The postoperative management following metatarsal arthroplasty or osteotomy requires strict adherence to offloading principles to ensure osseous union and soft tissue healing.

  1. Immediate Postoperative Phase (Weeks 0-2):
    • The foot is placed in a bulky, soft compressive dressing.
    • Weight-bearing is restricted to heel-touch only, utilizing a rigid postoperative shoe or a controlled ankle motion (CAM) boot.
    • Elevation is strictly enforced to minimize edema, which can compromise wound healing.
    • Sutures are removed at 10 to 14 days, provided the incision is fully coapted and dry.
  2. Intermediate Phase (Weeks 2-6):
    • For osteotomies, protected weight-bearing continues until radiographic evidence of bridging callus is observed (typically 4 to 6 weeks).
    • For arthroplasties, progressive weight-bearing as tolerated can begin earlier, though the toe should remain buddy-taped to prevent coronal plane deviation.
    • Active and passive range of motion exercises of the MTP joint are initiated to prevent arthrofibrosis, particularly after a Weil osteotomy, which is notorious for causing postoperative joint stiffness.
  3. Long-Term Management:
    • Transition to supportive, wide toe-box footwear.
    • Custom orthotics with metatarsal relief may be prescribed to permanently support the transverse arch and prevent the recurrence of mechanical overload.
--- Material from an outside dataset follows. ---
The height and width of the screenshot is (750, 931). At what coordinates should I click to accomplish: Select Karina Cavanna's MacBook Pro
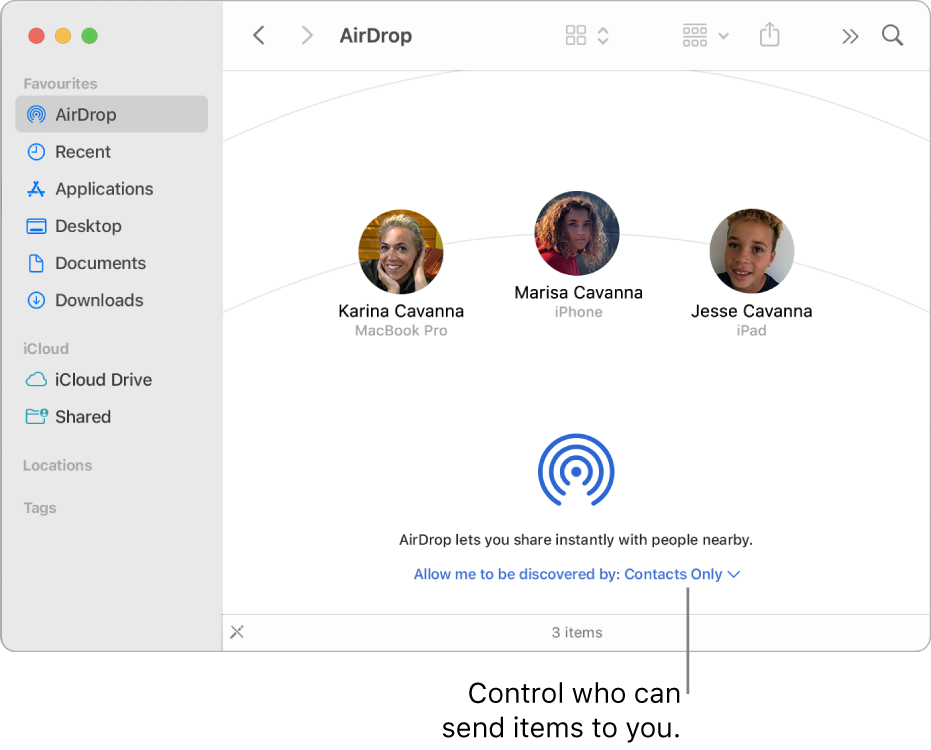pyautogui.click(x=401, y=251)
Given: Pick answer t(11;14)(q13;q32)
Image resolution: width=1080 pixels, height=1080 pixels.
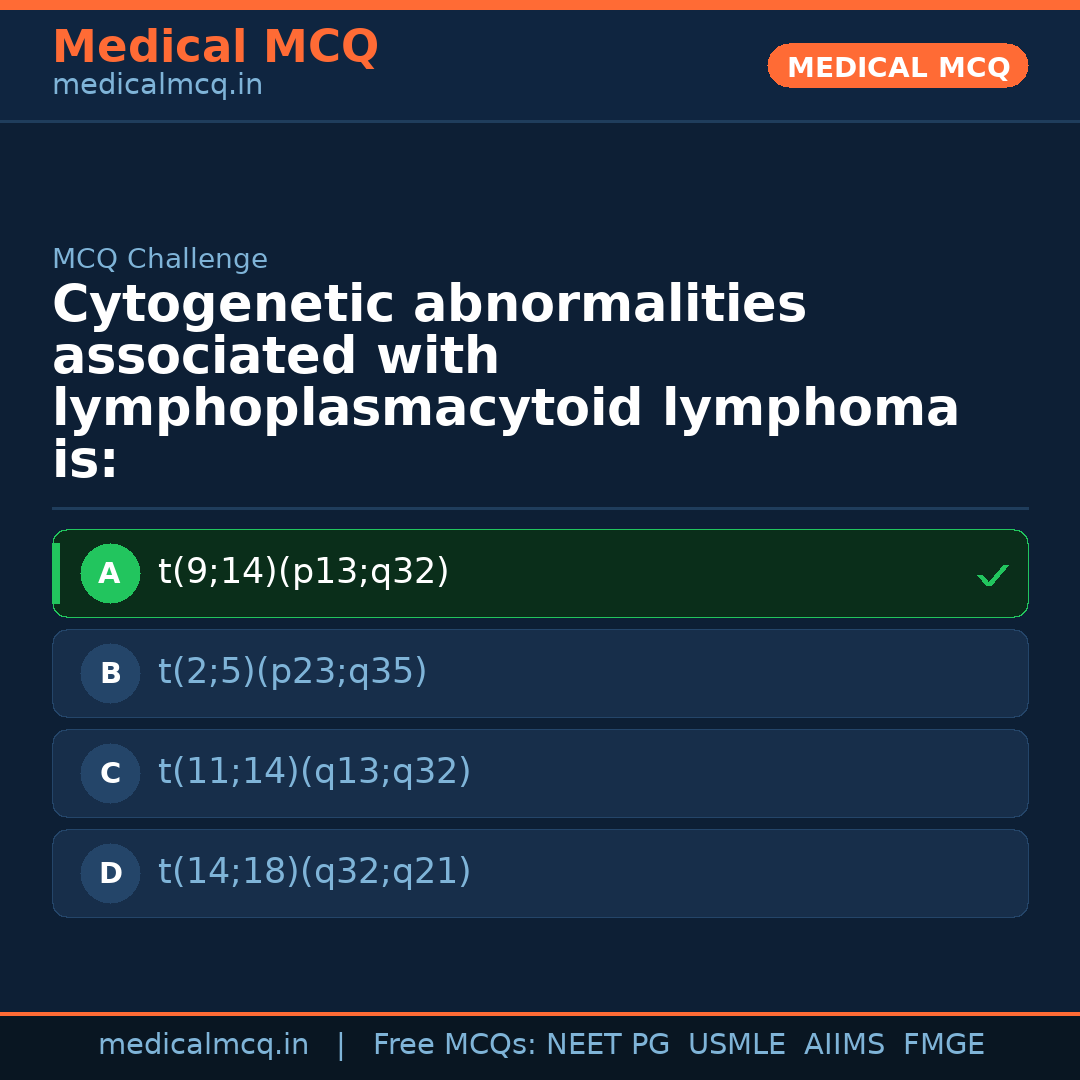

COMPLICATIONS AND MANAGEMENT

While surgical intervention for intractable corns and keratoses can be highly successful, the surgeon must be prepared to manage potential complications:

  • Recurrence and Transfer Lesions: As noted, there is a 10% to 15% risk of recurrence or transfer of the lesion. Transfer metatarsalgia requires a return to conservative management (custom orthotics) and, rarely, revision surgery to address the newly overloaded ray.
  • Infection: The plantar skin and interdigital web spaces are heavily colonized. Meticulous preoperative preparation, prophylactic antibiotics, and delayed suture removal mitigate this risk. Superficial infections are managed with oral antibiotics; deep infections may require surgical debridement and hardware removal.
  • Non-union/Malunion: Osteotomies of the lesser metatarsals carry a risk of non-union, particularly in patients with compromised vascularity or those who are non-compliant with weight-bearing restrictions. Rigid internal fixation and strict postoperative protocols are preventative.
  • Toe Deformity: Over-resection during arthroplasty or failure to repair the collateral ligaments/capsule can lead to a flail toe, dorsal subluxation, or a crossover toe deformity. Careful soft tissue balancing and buddy taping are essential.
  • Web Creep: Following partial syndactylization, distal migration of the web space (web creep) can occur if the skin flaps are closed under tension or if the apex is not properly excised.

By adhering to strict indications, performing a comprehensive biomechanical evaluation, and executing precise surgical techniques, the orthopaedic surgeon can effectively manage these challenging hyperkeratotic lesions, restoring pain-free ambulation and improving the patient's quality of life.